The US Securities and Exchanges Commission (SEC) has released its annual report for the fiscal year 2018, and unsurprisingly a more significant portion of the release focused on ICOs.
Given the popularity of Initial Coin Offering amongst U.S investors, the regulators revealed that they have investigated several projects within the last year and outlined what principles they put into consideration before deciding on whether an ICO is safe or not.
According to the document, five principles used by the SEC to enforce actions on ICOs include a focus on protecting investors, a focus on individual accountability, keeping up to pace with technological advancement, assessing resource allocation and imposing remedies that will allow further enforcement actions.
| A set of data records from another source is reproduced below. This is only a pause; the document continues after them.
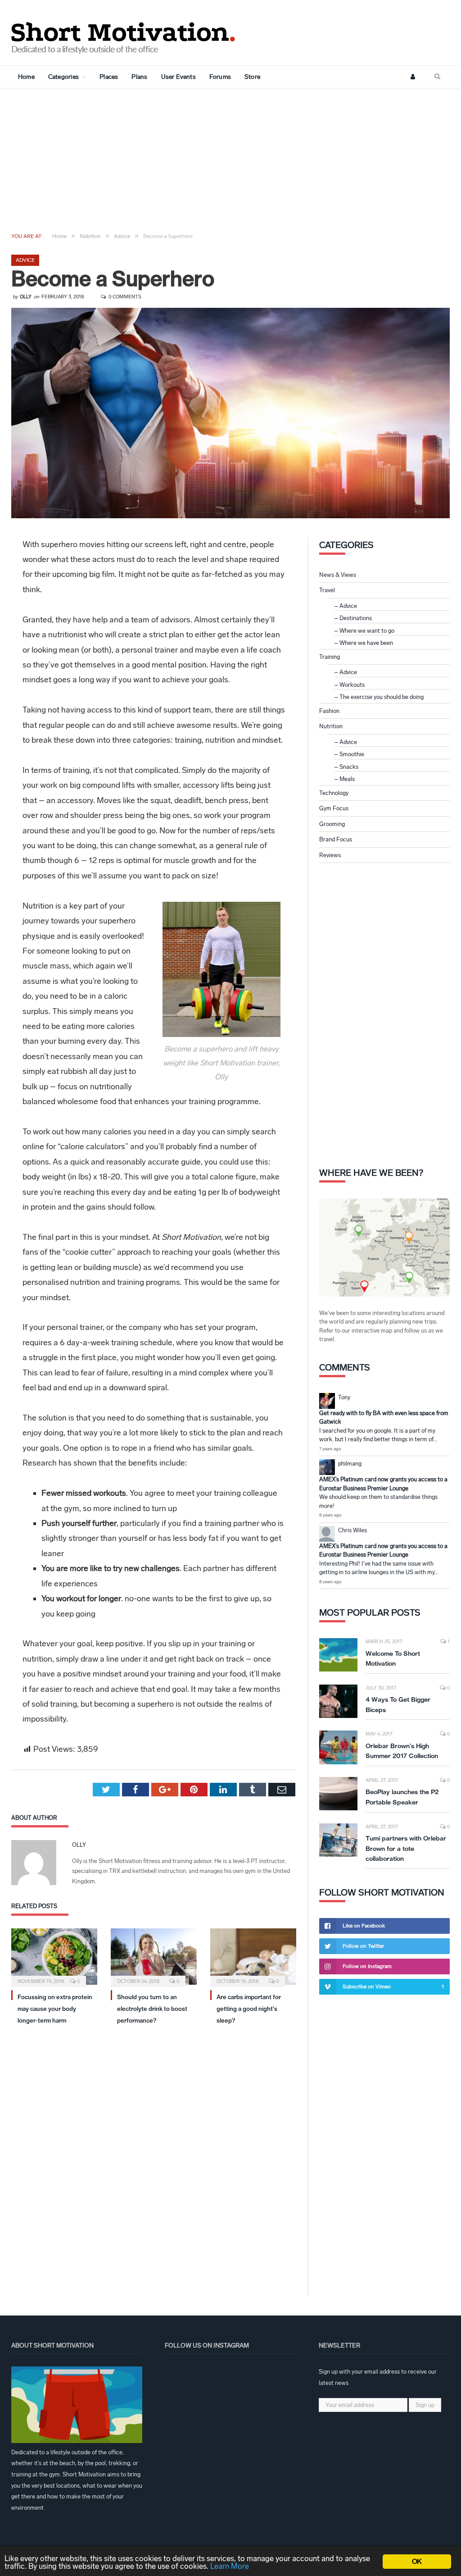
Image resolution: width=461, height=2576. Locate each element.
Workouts (352, 684)
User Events (178, 77)
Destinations (355, 618)
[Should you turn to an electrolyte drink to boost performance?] (154, 1956)
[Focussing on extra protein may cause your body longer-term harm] (54, 1956)
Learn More (229, 2566)
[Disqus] (153, 2153)
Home (26, 77)
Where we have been (366, 642)
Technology (333, 793)
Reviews (330, 855)
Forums (220, 77)
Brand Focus (335, 839)
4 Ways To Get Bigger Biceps (398, 1704)
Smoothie (351, 754)
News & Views (337, 574)
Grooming (332, 824)
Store (252, 77)
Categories (63, 77)
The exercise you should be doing (381, 697)
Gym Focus (333, 808)
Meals (347, 779)
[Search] (437, 77)
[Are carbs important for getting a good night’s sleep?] (253, 1956)
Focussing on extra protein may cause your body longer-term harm (55, 2008)
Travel (327, 590)
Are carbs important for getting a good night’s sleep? (249, 2008)
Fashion (329, 711)
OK (416, 2561)
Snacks (348, 766)
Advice (25, 260)
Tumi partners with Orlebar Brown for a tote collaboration (406, 1848)
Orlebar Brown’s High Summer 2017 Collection (402, 1751)
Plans (139, 77)
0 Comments (124, 297)
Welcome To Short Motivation (393, 1658)
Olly (26, 297)
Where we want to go (366, 630)
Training (329, 656)
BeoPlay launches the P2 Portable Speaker (402, 1797)
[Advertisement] (230, 156)
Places (108, 77)
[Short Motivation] (123, 30)
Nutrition (331, 726)
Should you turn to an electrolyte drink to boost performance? (152, 2008)
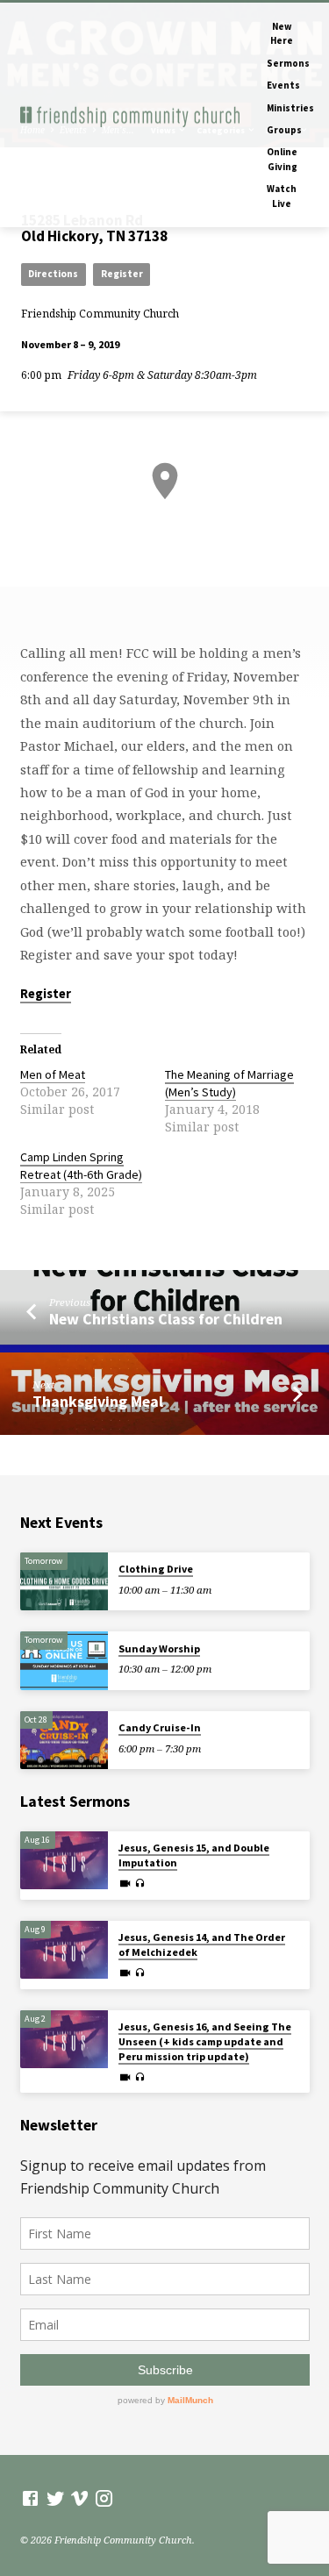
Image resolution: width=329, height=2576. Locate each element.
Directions (53, 274)
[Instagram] (104, 2498)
To this regard, the regulators said that several investigations had been opened against suspected ICOs while a number of these cases were still ongoing.
SEC Regulatory Match Against ICOs Will Continue
For the period under consideration, the SEC reportedly brought 20 enforcement actions against ICOs and crypto companies while in 70% of those cases, the projects were charged.
Among the charged projects with fraudulent ICOs or unregulated businesses were AriseBank, Titanium Blockchain Infrastructure Service, Tokenlot and 1broker. A recent case involving the EtherDelta exchange founder was not included since it happened after the SEC fiscal year ended in September.
For the new fiscal year, the agency pledged to continue protecting investors by fishing out fraudulent projects. Some measures currently being taken by the regulators include “issuance of public statements—to educate investors and market participants, including lawyers, accountants, and other gatekeepers” according to the report.